Segundo aprendi de cor nas lições da Ti Margarida do Muro (Senhora mestra da Doutrina, anciã muito respeitada por todos, que Deus lá tem há um ror de anos!), é conforme li mais tarde também na Cartilha do célebre Abade de Salamonde, sempre fui entendedor de que era grande pecado andar uma pessoa a fazer juízos temerários, acerca de quem quer que seja. Não sei bem se é ainda deste modo que se nomeia tal culpa e se todos dela pensam a mesma coisa, que a minha falta de forças fruto da longevidade — não me consente aguentar o passo lesto do ofuscante progresso teológico de hoje em dia. Valha-me Deus, é tão veloz a sua marcha que tenho mesmo de ficar para trás, a pensar, cheio de melancolia, se até agora não andámos todos enganados! Mas saiba ou não saiba a verdade inteira, seja lá como for, uma coisa é certa: a minha Consciência, aqui há anos, entrou em dada altura a acusar-me de ter incorrido no aludido pecado.
Foi o caso de ter formulado um mau juízo a respeito da honestidade intelectual do falado autor do manuscrito que trata da ramificação dos Moreiras. À certa, foi o Tentador que me meteu em cabeça a ideia de que tudo o que lá se encontra a respeito do Cónego Manuel Moreira era uma pura mistificação de P.e Henrique.

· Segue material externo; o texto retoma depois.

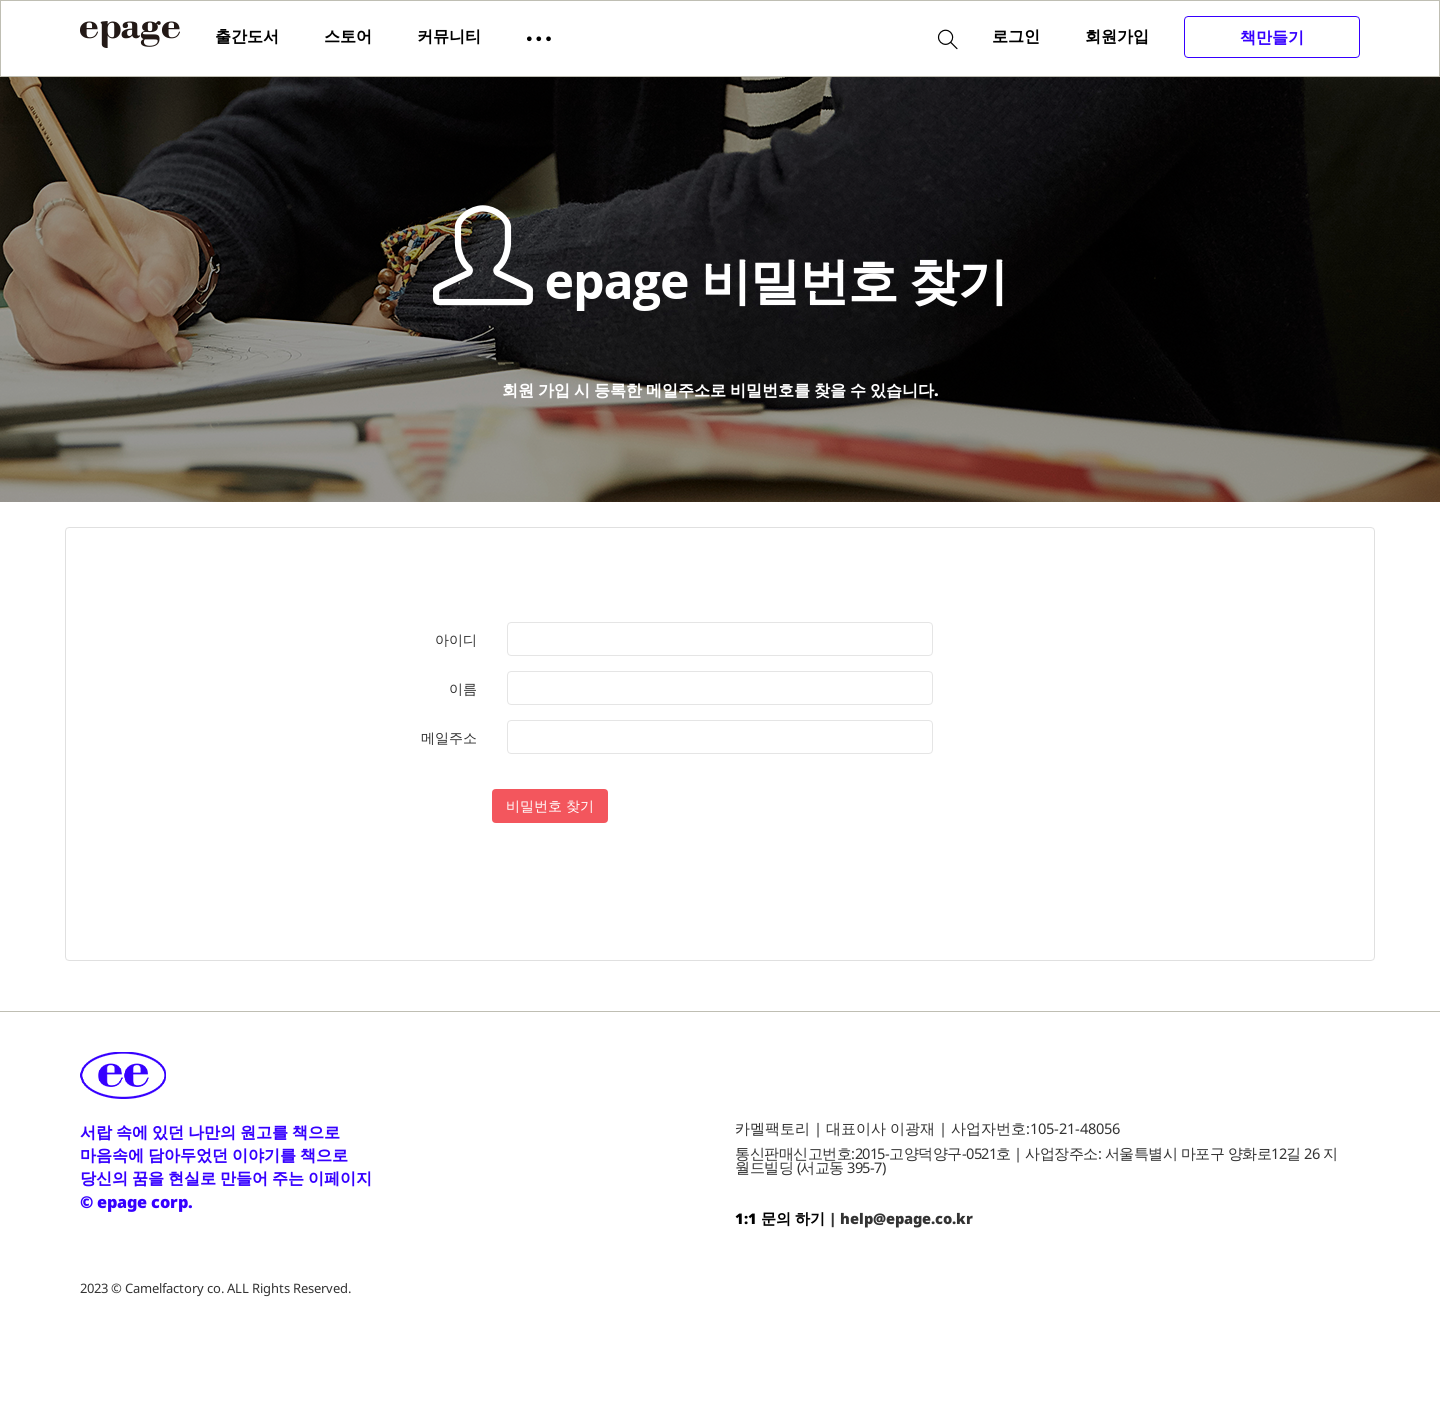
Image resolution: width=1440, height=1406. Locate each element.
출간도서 (247, 36)
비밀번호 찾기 (550, 806)
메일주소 (449, 738)
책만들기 (1272, 37)
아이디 (456, 640)
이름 (463, 689)
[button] (539, 37)
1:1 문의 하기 (780, 1220)
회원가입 (1117, 36)
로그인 (1016, 36)
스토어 (348, 36)
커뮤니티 (449, 36)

Tamanha inquietação se apoderou do meu espírito que decidi logo buscar novas fontes capazes de me revelarem toda a verdade sobre o Cónego de Peroselo, sem qualquer sombra de dúvida.
Ocorreu-me primeiramente procurar o testamento com que faleceu. Esquadrinhei os livros dos tabeliães, e outros, mas não me aparecia. Até que um belo dia, estando a lidar com os Treslados e Registos da Provedoria — em ordem a outra finalidade saltou-mes diante de meus olhos surpresos, o suspirado testamento. Boa razão tinha o douto e saudoso Director do Arq. D. do Porto. Dr. Magalhães Basto, para repetir amiúde: «Na
investigação de documentos, também sucede muitas vezes andarmos à busca de alhos e sairem-nos bugalhos». Para mim. neste caso, foi excelente bugalho!

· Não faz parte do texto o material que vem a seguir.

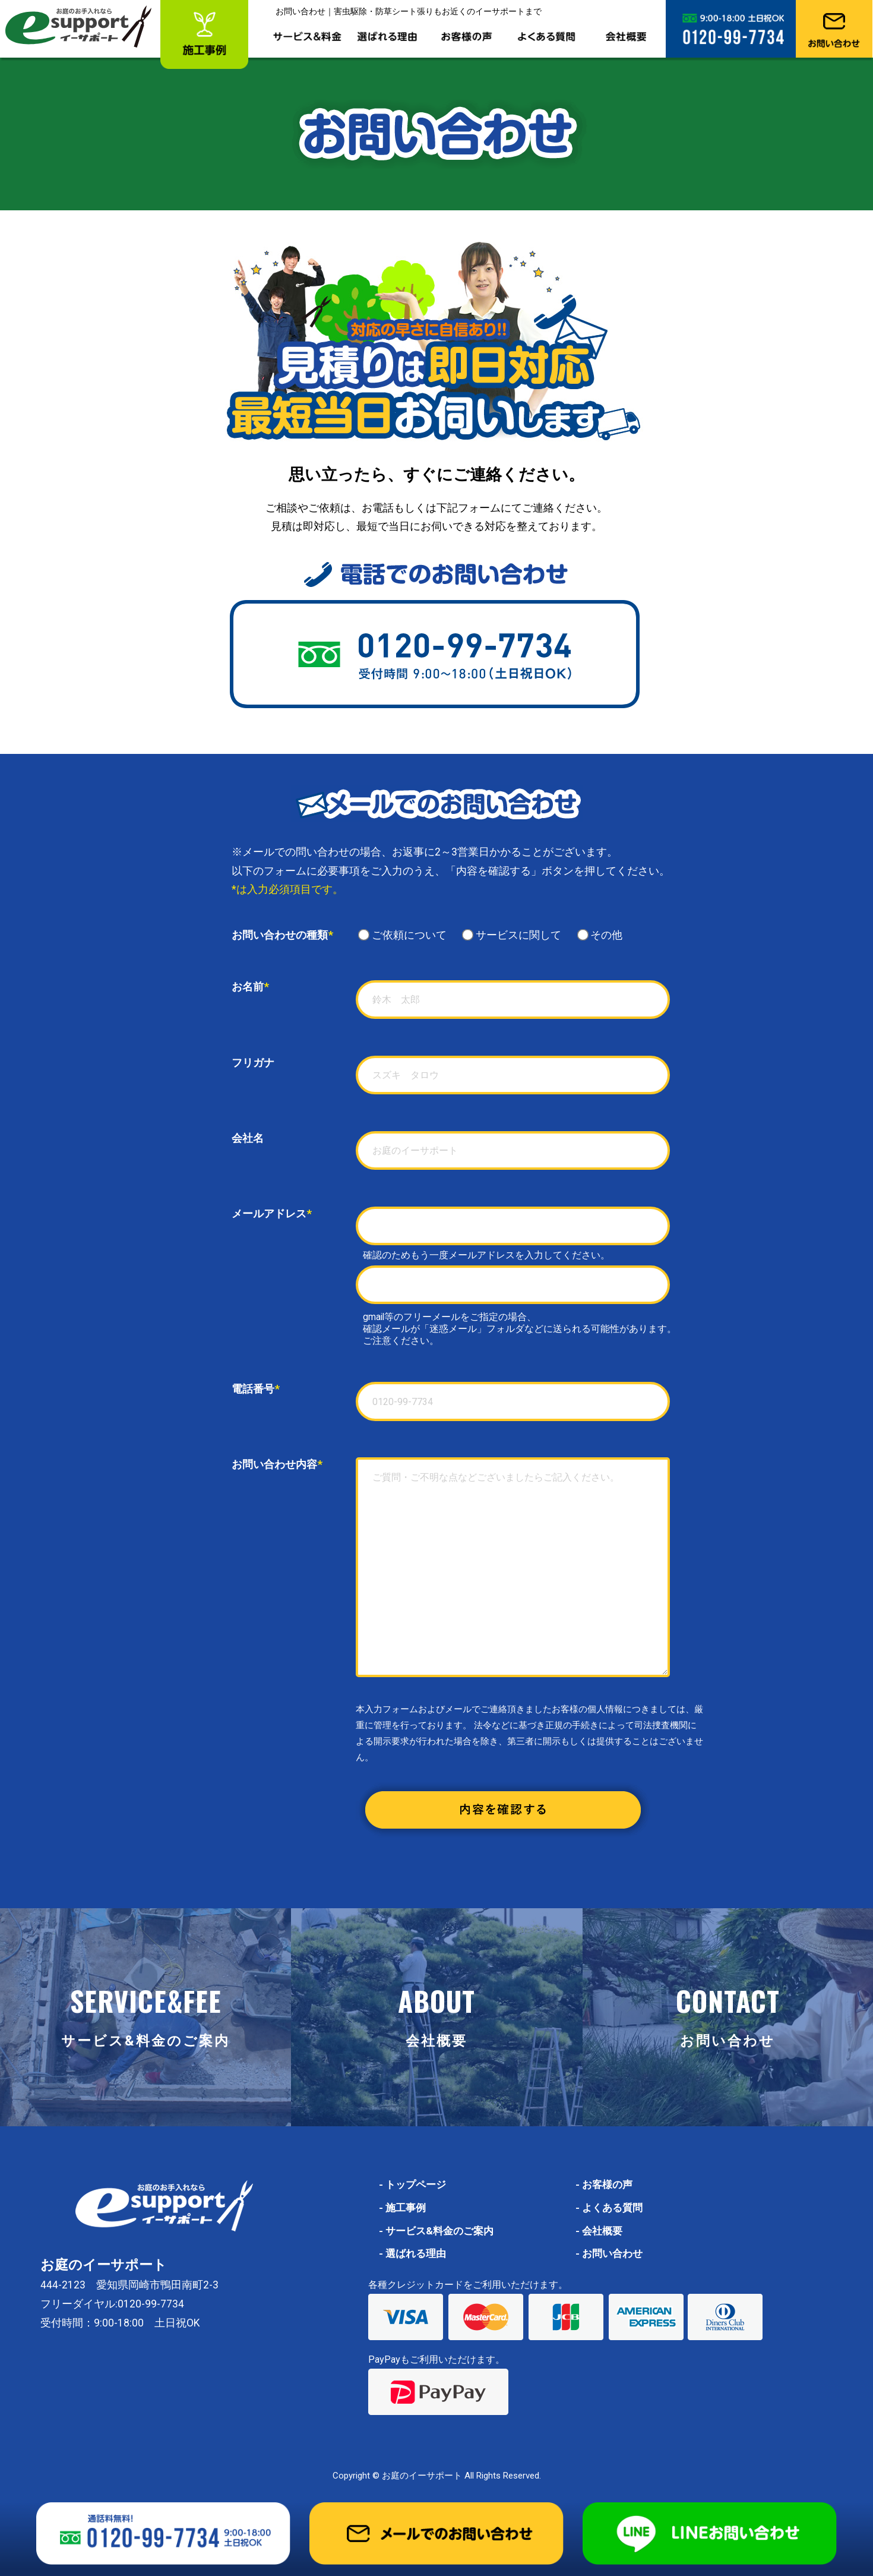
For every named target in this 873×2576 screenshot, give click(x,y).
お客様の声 (605, 2184)
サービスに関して (517, 935)
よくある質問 (610, 2208)
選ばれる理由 (414, 2253)
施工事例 (403, 2208)
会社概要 (600, 2231)
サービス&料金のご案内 (439, 2231)
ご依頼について (407, 935)
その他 (599, 935)
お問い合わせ (610, 2253)
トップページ (414, 2184)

O primeiro passo desse texto a prender-me a atenção foi aquele em que o Cónego Santo deixou ordenado o seu enterramento. Nele assim dispôs:
«Mando que meu corpo seja envolto nas vestes sacerdotais e enterrado pegado às oliveiras que estão no adro da Capela de S. André desta freguesia (S. Ildefonso), defronte da porta principal dela, cam sua campa de pedra, com um letreiro por cima, que diga:
Aqui está sepultado o Reverendo Cónego Manuel Moreira, que o foi na do Porto, natural da freguesia de Santa Maria de Peroselo, sobrinho que foi do fundador da Misericórdia de Arrifana do Sousa».

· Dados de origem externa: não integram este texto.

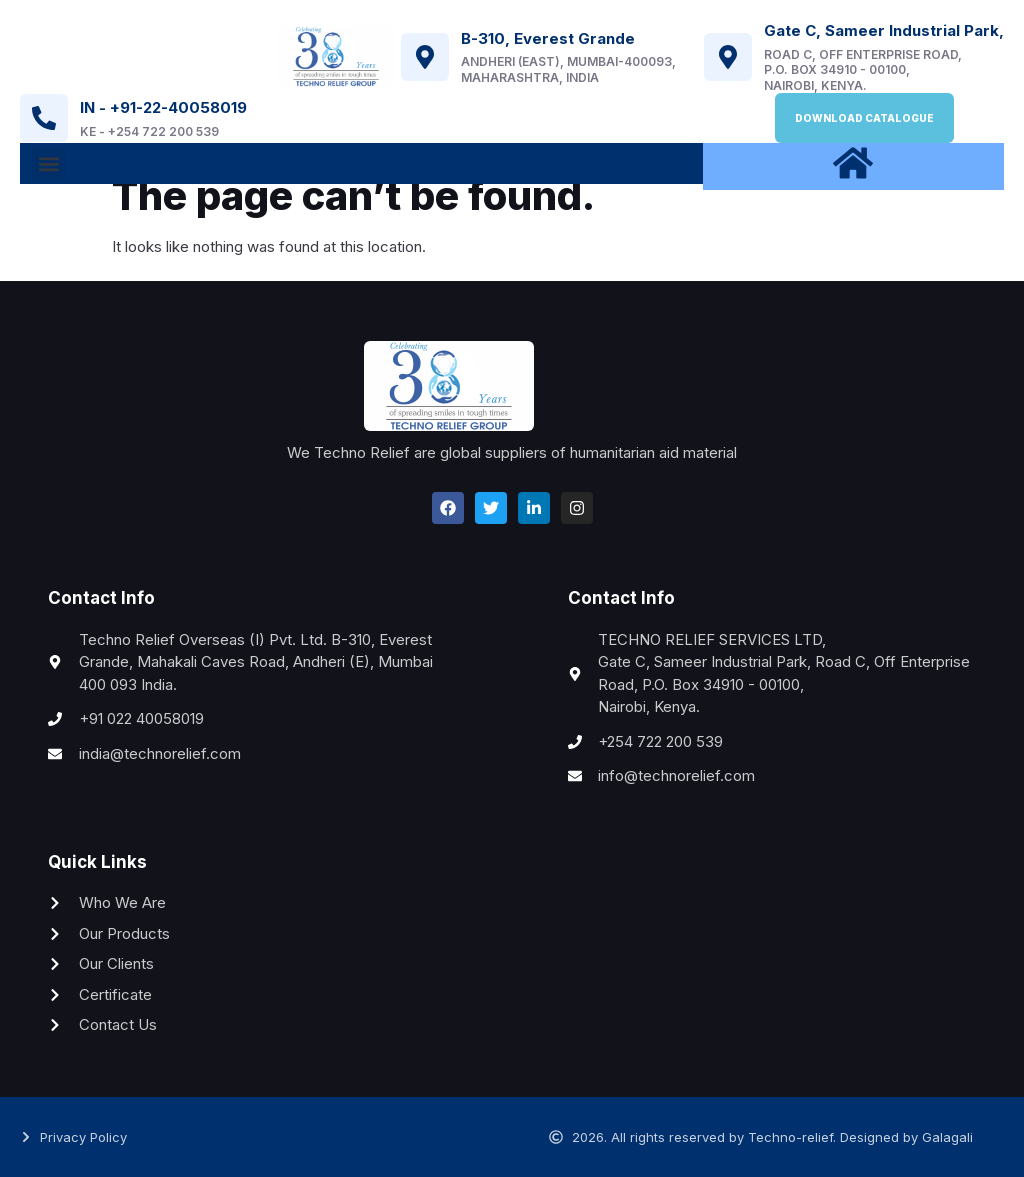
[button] (48, 163)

O prezado leitor que haja lido o que se escreveu na semana passada acerca da sepultura do Cónego Moreira de Peroselo, com certeza, há-de conjecturar facilmente as considerações que tenho em mente fazer daqui a oito dias, fundamentado no excerto que acaba de ser transcrito. O Monaquino, por sua vez, fica a meditar nessa passagem e no resto do testamento do nosso Cónego, muito satisfeito por encontrar neste texto uma confirmação do testemunho que dele nos deixara o P.e Henrique de Parada.